### Problem description
Copy out all of the data that follows, exactly as it appears.

*** Material supplied ***

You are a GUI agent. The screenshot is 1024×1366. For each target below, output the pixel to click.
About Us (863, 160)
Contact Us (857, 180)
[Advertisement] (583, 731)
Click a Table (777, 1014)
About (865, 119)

*** End of Material supplied ***

### Answer box
You are a GUI agent. The screenshot is 1024×1366. For each target below, output the pixel to click.
About Us (863, 160)
Contact Us (857, 180)
[Advertisement] (583, 731)
Click a Table (777, 1014)
About (865, 119)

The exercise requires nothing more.